[BRIEFING.COM] The major averages are mixed at midday with the S&P 500 (unch) and Nasdaq (-0.2%) just below their flat lines while the Dow (+0.3%) outperforms. Small caps are struggling, keeping the Russell 2000 lower by 0.8%.
The flat showing from the S&P 500 is somewhat impressive, considering the index was down more than 60 points at the start of today's session. The lower open resulted from some profit taking after last week's run that was accentuated by news that the U.S. lost its final triple-A credit rating from the three major ratings agencies, as Moody's lowered its view of U.S. government debt to Aa from Aaa. The agency cited the persistent growth in debt for the action but Treasury Secretary Bessent downplayed the impact of the downgrade, saying that ratings actions are a lagging indicator.
Treasuries slumped out of the gate, sending the 30-yr yield to a fresh 2025 high (5.037%), but the sharply lower start has been followed by a steady bounce that has helped longer tenors recover roughly half of their losses while the 2-yr note is almost back to its settlement level from Friday. The 30-yr yield remains up five basis points at 4.95% while the 10-yr yield is up four basis points at 4.48%.
All eleven sectors started today in the red, but only four continue trading lower with energy (-1.6%), consumer discretionary (-0.4%), and technology (-0.3%) showing relative weakness while health care (+0.6%), consumer staples (+0.4%), and financials (+0.2%) are among the outperformers.
The energy sector is seeing broad-based weakness even as crude oil climbs $0.61, or 1.0%, to $62.58/bbl while technology and consumer discretionary shares are pulling back after leading the recent rally. Chipmakers are contributing to the underperformance in technology with the PHLX Semiconductor Index (-0.7%) narrowing its May gain to 15.5% versus a 7.0% month-to-date advance in the S&P 500.
On the upside, the health care sector has received significant support from UnitedHealth (UNH 314.10, +22.19, +7.6%) as the stock continues last week's bounce off levels not seen in more than five years. The stock was downgraded to Hold from Buy at TD Cowen, but company executives disclosed the purchase of nearly $30 million worth of shares, which is being perceived as an encouraging signal about the health of the company, whose stock plummeted nearly 60% in just over a month.
Bank stocks are having a pretty good showing even though top component JPMorgan Chase (JPM 266.05, -1.51, -0.6%) has given back an earlier gain.

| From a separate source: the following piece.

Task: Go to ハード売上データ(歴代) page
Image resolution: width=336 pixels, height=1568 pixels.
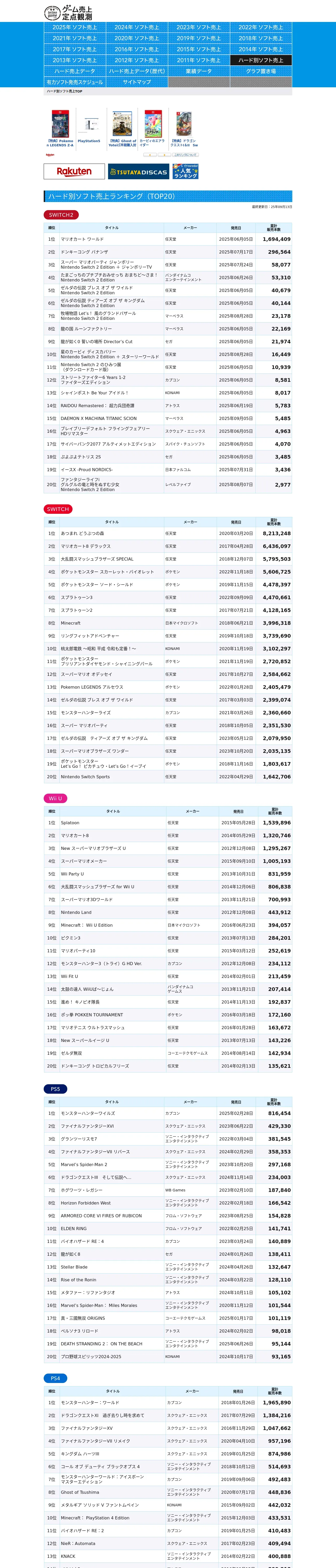Action: pos(137,71)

The bank raised its forecast for FY25 net interest income to $94.5 bln from $94.0 bln but that upward revision is being offset by concerns about weakness in investment banking revenue during the current quarter.
Today's economic data was limited to the Leading Index for April, which fell 1.0% (Briefing.com consensus -0.7%) after decreasing a revised 0.8% (from -0.7%) in March.